During the quarter the Corporation recorded a one-time $0.9 million reduction to its future income tax expense as a result of corporate tax rate reductions enacted during the quarter by the federal and provincial governments. In addition, the Corporation's negative pretax income and high tax depreciation deductions related to the Corporation's increased rig fleet resulted in a $1.1 million current income tax recovery this quarter. On a year to date basis, the Corporation's effective tax rate is only 16% however, if the impact of the one-time future income tax adjustment is removed, the Corporation's effective tax rate is 39% in the first six months of 2006 versus 41% in the first six months of 2005. The effective tax rate decrease over the prior year is due to stock-based compensation expense, a non-deductible expense for tax purposes, decreasing from 22% of pre-tax income in the first six months of 2005 to 14% of the Corporation's pre-tax income in the first six months of 2006.

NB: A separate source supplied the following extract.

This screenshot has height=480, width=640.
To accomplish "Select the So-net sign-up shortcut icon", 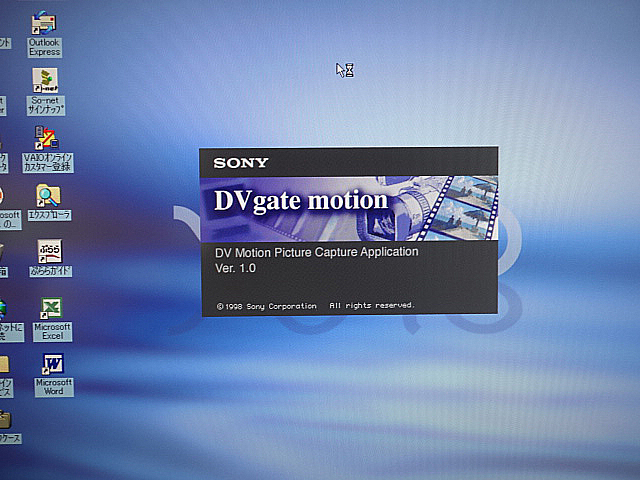I will (x=45, y=79).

LIQUIDITY AND CAPITAL RESOURCES

The Corporation ended the quarter with $4.5 million in cash and $18.4 million in total long-term debt compared to $3.0 million in cash and $9.0 million in total long-term debt as at December 31, 2005. The increased debt is a result of funding for the Corporation's 2005 capital expansion program and initial payments on its 2006 capital expenditures.

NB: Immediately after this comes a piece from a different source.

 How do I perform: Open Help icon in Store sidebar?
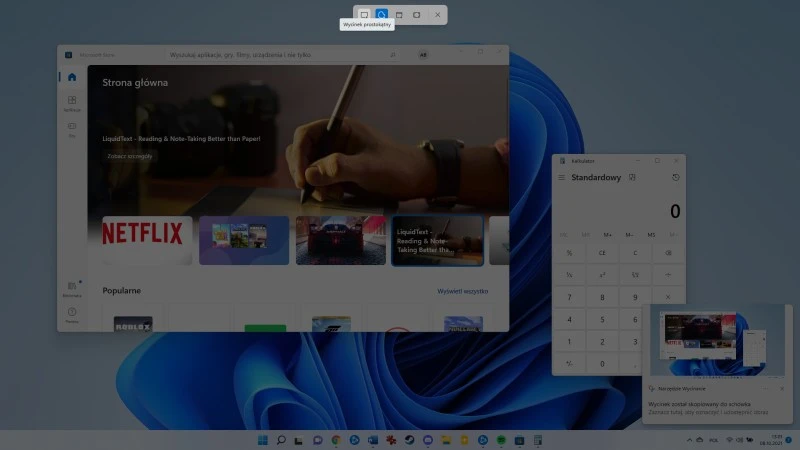(72, 315)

Although net income decreased by 166% during the quarter, funds flow from operations decreased by only 12% to $1.3 million in the quarter versus $1.5 million in the second quarter of 2005. Funds flow from operations benefited from low current tax expense in the quarter as a result of higher tax deductions associated with increased tax depreciation from the Corporation's 2005 capital expansion program being claimed in the second quarter of 2006. In addition, with the larger rig fleet in the current year, an additional $1.0 million of depreciation expense was recorded in the quarter versus the second quarter of 2005. While this increased depreciation expense reduced net income, it had no impact on funds flow from operations as it is a non-cash expense. On a year to date basis, the Corporation has generated $7.2 million in funds flow from operations versus $3.0 million in the first six months of 2005. This 142% increase is due to the expansion of the Corporation's business and strong operating performance of the Corporation's drilling fleet in the first six months of 2006 versus the comparable period in 2005.

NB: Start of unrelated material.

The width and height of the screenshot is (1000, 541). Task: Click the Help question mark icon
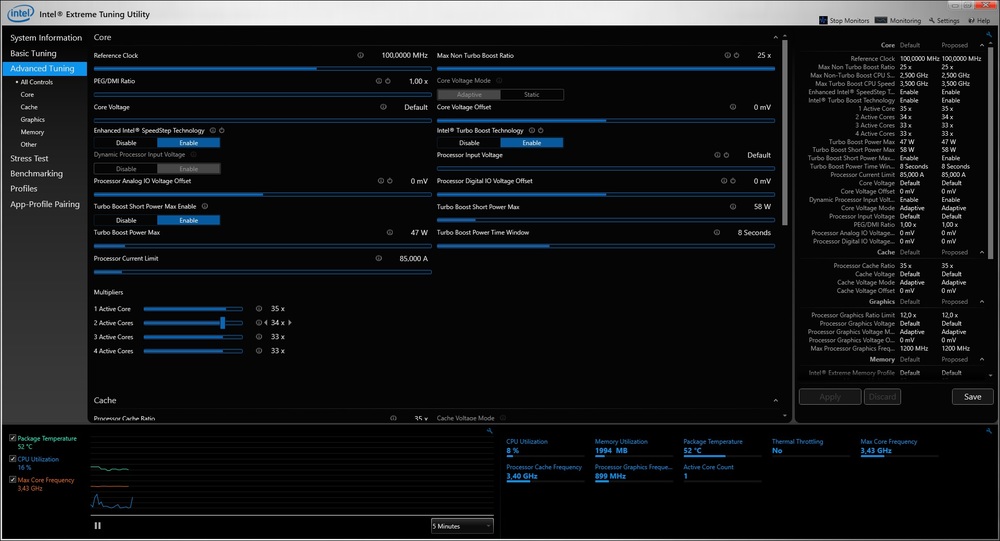[x=973, y=20]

Property, plant and equipment expenditures for the quarter were $4.8 million and primarily related to construction of the first two rigs of the Corporation's four new fracturing rigs to be delivered in 2006. The Corporation took delivery of the first rig during the third week of July and the remaining rigs are expected to be delivered on a schedule of one per month from August to October. As discussed previously, subsequent to the end of the quarter the Corporation decided to delay construction of the final two fracturing rigs from it's previously announced six fracturing rig expansion program. Of the estimated $5.6 million total capital cost for these two fracturing rigs, the Corporation has already incurred approximately $1.0 million in expenditures related to ancillary equipment for these final two rigs. However, the majority of this equipment can be utilized in the conversion of the Corporation's body style rigs to trailer rigs or in current operations. The remaining $4.6 million to construct these final two fracturing rigs will no longer be incurred in 2006 as a result of the delay in construction of these rigs. Subsequent to quarter end, the Corporation also placed an order to construct one new drilling rig for delivery late in the second quarter of 2007. As a result of these capital reallocations, the Corporation anticipates spending $21.0 million in capital expenditures for 2006. The Corporation expects to fund these expenditures through its existing debt facilities and cash flow.

Proceeds from the exercise of stock options provided nominal cash inflows in the quarter. As at June 30, 2006, the Corporation had 57,836,853 common shares issued and outstanding. The Corporation also had 2,768,001 stock options issued and outstanding of which 1,292,332 were vested. No new stock options have been issued subsequent to June 30, 2006.

RISKS AND UNCERTAINTIES

A complete discussion on the business risks faced by the Corporation can be found in Technicoil's annual report for the year ended December 31, 2005, and the Corporation's Annual Information Form dated March 16, 2006, each of which are available on SEDAR.
OUTLOOK AND FUTURE RISKS

As an oilfield services company, the Corporation is dependent on the capital spending of its customers, with the whole oil and gas industry largely influenced by current and anticipated future crude oil and natural gas prices. The oil and gas industry activity benefited from high crude oil and natural gas prices throughout 2005 and this high commodity price continued into the first quarter of 2006. However, subsequent to the first quarter of 2006, the AECO natural gas spot price declined to levels not seen since 2004. This decline has had a negative impact on cash flows for some oil and gas exploration companies resulting in some of those companies reducing their capital expenditure programs or reallocating their capital investments into projects other than shallow natural gas projects. These revised capital investments combined with regulatory delays in CBM well licensing has resulted in the lowest number of shallow gas wells to be drilled in the Western Canadian Sedimentary Basin during the period of April to June since 1999. While activity levels have increased early into the Corporation's traditionally busy third quarter period, utilization levels for the Corporation's rigs still remain lower than historical averages. From the period of July 1 to August 11, 2006, utilization of the Corporation's fracturing rigs has averaged approximately 38%, with the drilling rigs averaging approximately 44%. During the prior two years the Corporation averaged 59% and 67% utilization for its fracturing and drilling rigs, respectively, in the third quarter.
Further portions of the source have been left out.